Surmonter la douleur. Ne garder que nos soleils, la lumière de ces enfance et adolescence qu’il m’a offertes dans une famille aimante et unie. Je me félicite d’avoir croisé sa route, même si elle prend fin. Quelle chance fut la mienne ! Ce cadeau ne disparaîtra pas avec lui.

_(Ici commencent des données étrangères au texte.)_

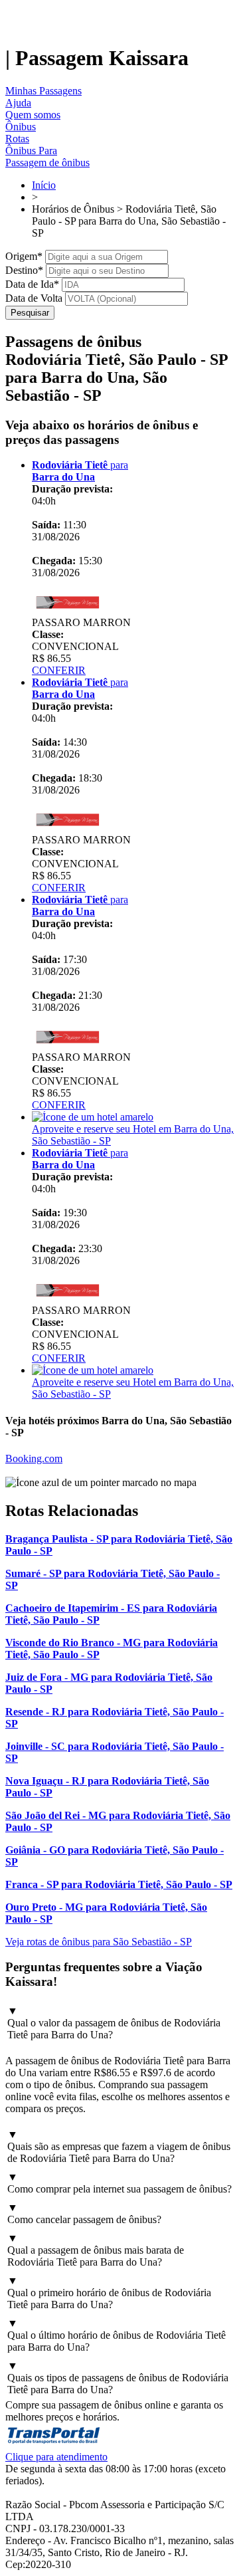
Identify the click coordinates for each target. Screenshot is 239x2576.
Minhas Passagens (43, 90)
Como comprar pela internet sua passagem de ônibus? (119, 2183)
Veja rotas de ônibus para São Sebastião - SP (98, 1941)
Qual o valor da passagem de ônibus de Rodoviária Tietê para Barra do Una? (113, 2022)
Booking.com (33, 1458)
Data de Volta (33, 298)
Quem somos (32, 114)
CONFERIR (59, 670)
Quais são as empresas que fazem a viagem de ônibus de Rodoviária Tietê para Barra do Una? (118, 2146)
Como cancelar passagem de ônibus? (84, 2213)
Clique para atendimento (56, 2456)
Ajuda (18, 102)
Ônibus (20, 126)
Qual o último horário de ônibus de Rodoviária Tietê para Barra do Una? (116, 2335)
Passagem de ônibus (47, 162)
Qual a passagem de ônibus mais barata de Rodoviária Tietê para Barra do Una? (95, 2250)
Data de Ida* (32, 284)
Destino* (24, 270)
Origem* (23, 256)
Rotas (17, 138)
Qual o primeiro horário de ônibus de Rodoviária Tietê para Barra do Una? (109, 2292)
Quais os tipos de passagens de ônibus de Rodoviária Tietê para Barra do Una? (117, 2377)
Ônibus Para (31, 150)
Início (44, 185)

De ce passé lumineux, je recueille tout vestige, dans ce soir dont les larmes ont chassé l’harmonie. Ces images des jours heureux m’éclairent et me guident, comme un pont tendu vers l’infini. Je traque les madeleines de Proust, cherchant des refuges, avide de tout ce qui peut me ramener à cette bienheureuse époque enfuie. La phrase de Pagnol que j’ai tant de fois citée, résonne en moi : « Telle est la vie des hommes. Quelques joies, très vite effacées par d’inoubliables chagrins. » Une fois n’est pas coutume, je vais m’employer à contrer cet immense écrivain qui m’accompagne depuis tant d’années. Pour Bernard, dont le souvenir luit à jamais en moi, je veux continuer à sourire. Nous avions un attachement essentiel. Il sera mon appui. La résurgence de la mémoire fera le reste et j’emploierai toute ma volonté à effacer justement ce chagrin par nos inoubliables joies.